__Instruções da tarefa__. Mostre cada linha dos registros abaixo que contenha a palavra "pixels", copiando-a sem nenhuma alteração.

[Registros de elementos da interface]

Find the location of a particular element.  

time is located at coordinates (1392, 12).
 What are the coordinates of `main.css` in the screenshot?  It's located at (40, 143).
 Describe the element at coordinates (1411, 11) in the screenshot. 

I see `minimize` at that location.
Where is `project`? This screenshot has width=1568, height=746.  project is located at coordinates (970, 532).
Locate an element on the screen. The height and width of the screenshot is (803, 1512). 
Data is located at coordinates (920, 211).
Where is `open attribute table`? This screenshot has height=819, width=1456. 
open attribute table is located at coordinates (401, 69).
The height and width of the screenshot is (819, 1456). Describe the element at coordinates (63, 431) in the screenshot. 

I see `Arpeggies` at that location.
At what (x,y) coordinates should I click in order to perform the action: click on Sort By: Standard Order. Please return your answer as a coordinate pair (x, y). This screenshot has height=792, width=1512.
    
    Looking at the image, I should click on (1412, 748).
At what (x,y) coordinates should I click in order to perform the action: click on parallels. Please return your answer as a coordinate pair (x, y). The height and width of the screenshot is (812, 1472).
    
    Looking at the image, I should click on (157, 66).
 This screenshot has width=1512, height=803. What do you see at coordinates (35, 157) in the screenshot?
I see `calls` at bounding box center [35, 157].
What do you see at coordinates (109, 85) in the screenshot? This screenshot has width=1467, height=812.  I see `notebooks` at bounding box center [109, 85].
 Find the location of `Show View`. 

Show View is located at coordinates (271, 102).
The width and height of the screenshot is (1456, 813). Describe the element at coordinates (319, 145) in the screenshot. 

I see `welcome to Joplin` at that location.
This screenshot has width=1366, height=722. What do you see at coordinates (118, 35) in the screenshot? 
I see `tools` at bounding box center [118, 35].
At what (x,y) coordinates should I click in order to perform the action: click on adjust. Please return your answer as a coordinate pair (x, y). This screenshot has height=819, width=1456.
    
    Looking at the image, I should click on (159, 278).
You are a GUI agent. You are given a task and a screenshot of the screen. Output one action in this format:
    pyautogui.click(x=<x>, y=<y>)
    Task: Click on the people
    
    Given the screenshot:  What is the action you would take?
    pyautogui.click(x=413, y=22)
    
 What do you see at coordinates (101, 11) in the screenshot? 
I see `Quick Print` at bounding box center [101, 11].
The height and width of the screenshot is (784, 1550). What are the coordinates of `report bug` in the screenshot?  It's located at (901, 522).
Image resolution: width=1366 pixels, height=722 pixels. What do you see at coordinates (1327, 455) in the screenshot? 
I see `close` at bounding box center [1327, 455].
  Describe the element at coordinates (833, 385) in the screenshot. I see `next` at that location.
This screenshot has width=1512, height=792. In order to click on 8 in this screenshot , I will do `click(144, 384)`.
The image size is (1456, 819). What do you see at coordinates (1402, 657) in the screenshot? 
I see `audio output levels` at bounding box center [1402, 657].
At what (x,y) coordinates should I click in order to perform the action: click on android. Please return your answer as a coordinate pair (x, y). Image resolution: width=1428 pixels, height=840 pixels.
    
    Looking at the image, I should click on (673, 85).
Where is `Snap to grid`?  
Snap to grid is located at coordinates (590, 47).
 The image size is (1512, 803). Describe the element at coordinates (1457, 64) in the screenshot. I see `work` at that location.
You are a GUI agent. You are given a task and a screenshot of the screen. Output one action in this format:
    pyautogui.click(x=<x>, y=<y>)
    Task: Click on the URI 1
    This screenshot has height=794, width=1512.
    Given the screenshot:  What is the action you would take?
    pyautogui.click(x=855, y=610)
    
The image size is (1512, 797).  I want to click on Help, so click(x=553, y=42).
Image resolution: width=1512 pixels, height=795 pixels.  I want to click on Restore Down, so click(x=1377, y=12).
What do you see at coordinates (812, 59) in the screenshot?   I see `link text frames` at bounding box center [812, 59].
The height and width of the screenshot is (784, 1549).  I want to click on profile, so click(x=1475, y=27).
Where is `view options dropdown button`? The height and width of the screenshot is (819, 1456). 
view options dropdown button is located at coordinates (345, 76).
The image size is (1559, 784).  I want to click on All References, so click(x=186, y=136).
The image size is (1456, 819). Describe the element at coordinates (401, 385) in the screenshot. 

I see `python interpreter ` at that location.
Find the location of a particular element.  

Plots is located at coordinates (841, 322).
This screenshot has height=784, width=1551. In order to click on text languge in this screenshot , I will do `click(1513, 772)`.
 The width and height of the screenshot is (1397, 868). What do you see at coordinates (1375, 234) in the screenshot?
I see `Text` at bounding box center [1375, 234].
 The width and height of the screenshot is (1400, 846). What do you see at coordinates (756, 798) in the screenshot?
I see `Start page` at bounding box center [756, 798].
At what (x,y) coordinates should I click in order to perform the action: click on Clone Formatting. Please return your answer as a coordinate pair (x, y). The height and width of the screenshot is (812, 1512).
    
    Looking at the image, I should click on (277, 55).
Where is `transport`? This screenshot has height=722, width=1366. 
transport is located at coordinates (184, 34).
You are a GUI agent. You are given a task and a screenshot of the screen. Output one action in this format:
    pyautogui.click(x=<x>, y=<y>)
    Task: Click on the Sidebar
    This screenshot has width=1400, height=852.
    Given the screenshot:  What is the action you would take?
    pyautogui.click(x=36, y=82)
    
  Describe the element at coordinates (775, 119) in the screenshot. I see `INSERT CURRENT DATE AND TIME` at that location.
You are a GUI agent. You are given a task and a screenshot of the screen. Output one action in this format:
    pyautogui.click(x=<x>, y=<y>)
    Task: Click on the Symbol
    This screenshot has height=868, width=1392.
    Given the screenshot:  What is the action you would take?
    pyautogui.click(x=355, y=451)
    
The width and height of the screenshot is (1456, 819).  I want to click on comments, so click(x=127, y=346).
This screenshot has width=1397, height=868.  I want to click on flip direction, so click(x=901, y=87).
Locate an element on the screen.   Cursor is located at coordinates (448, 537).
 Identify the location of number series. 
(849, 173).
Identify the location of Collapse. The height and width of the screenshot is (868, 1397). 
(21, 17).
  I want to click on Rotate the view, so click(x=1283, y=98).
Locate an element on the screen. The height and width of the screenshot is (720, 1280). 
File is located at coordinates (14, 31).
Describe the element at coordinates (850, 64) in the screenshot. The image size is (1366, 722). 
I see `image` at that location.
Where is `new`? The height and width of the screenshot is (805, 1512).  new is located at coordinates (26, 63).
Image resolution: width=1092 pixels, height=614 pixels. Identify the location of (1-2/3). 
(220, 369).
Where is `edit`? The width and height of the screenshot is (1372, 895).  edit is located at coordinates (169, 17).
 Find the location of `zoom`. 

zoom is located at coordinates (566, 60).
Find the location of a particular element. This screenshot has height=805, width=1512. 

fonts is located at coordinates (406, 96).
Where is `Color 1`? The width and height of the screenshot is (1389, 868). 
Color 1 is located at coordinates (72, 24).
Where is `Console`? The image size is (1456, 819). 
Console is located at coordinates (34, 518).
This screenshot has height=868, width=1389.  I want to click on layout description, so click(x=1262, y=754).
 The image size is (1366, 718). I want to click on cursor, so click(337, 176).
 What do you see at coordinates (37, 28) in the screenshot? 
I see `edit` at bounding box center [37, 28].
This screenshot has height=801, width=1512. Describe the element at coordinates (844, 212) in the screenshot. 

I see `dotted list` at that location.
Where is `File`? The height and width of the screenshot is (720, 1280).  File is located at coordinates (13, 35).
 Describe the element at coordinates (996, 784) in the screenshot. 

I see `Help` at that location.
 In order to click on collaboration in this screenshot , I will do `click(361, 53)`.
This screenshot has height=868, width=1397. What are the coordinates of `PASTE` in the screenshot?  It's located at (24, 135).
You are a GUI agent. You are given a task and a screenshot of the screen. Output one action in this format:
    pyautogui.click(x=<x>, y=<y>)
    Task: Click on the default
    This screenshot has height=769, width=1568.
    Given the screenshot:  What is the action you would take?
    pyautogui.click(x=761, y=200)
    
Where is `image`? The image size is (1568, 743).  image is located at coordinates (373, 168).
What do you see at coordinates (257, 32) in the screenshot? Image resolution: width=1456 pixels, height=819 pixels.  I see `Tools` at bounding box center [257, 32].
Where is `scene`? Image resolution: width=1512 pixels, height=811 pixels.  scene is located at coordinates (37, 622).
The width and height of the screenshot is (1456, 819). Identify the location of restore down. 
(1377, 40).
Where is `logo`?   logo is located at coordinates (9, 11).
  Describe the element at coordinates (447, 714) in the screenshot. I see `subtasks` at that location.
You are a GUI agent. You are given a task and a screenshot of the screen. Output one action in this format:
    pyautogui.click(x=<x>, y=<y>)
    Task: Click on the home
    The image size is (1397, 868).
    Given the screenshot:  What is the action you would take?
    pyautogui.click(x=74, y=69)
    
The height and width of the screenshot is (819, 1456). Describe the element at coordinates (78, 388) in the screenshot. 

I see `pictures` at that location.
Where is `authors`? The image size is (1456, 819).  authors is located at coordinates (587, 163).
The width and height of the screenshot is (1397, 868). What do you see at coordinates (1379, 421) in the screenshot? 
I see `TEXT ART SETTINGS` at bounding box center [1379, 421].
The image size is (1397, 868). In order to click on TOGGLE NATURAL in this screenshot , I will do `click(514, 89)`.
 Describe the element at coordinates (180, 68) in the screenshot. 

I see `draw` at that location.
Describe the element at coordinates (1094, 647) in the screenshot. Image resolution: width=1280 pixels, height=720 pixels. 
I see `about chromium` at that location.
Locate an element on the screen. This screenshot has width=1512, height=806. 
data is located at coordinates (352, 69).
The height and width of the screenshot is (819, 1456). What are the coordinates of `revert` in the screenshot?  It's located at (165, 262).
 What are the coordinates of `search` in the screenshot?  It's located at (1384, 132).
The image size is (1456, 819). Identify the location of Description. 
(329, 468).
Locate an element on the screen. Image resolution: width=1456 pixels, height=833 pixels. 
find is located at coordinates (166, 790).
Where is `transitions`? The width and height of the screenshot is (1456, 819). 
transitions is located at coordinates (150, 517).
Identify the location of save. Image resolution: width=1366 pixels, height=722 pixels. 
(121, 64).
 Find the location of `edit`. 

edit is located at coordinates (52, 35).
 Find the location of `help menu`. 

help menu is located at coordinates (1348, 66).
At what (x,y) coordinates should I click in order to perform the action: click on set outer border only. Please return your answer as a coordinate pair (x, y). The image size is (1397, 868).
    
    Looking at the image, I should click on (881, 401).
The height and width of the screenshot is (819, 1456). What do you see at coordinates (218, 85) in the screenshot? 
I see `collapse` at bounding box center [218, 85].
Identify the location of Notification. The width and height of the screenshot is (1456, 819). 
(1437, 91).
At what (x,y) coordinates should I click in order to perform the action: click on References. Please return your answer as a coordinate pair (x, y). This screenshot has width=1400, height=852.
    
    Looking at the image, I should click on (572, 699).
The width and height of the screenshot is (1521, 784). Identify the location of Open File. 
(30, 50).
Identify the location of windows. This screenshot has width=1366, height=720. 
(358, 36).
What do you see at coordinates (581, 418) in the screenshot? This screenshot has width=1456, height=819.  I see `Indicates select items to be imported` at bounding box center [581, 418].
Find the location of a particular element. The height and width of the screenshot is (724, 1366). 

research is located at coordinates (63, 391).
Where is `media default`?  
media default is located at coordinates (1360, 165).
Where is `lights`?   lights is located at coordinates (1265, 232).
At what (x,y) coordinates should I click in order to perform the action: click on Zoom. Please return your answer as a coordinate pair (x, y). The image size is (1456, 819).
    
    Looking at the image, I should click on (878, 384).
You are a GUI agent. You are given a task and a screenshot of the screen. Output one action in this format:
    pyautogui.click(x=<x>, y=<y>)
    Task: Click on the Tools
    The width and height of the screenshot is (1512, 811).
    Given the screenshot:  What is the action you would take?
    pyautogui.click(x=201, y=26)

__Exercício resolvido__.
Image resolution: width=1366 pixels, height=722 pixels. What do you see at coordinates (1327, 455) in the screenshot? 
At what (x,y) coordinates should I click in order to perform the action: click on android. Please return your answer as a coordinate pair (x, y). Image resolution: width=1428 pixels, height=840 pixels.
Image resolution: width=1512 pixels, height=795 pixels.  I want to click on Restore Down, so click(x=1377, y=12).
Image resolution: width=1092 pixels, height=614 pixels. Identify the location of (1-2/3). 
What do you see at coordinates (257, 32) in the screenshot? Image resolution: width=1456 pixels, height=819 pixels.  I see `Tools` at bounding box center [257, 32].
Where is `scene`? Image resolution: width=1512 pixels, height=811 pixels.  scene is located at coordinates (37, 622).
Describe the element at coordinates (1094, 647) in the screenshot. Image resolution: width=1280 pixels, height=720 pixels. 
Locate an element on the screen. Image resolution: width=1456 pixels, height=833 pixels. 
Identify the location of save. Image resolution: width=1366 pixels, height=722 pixels. 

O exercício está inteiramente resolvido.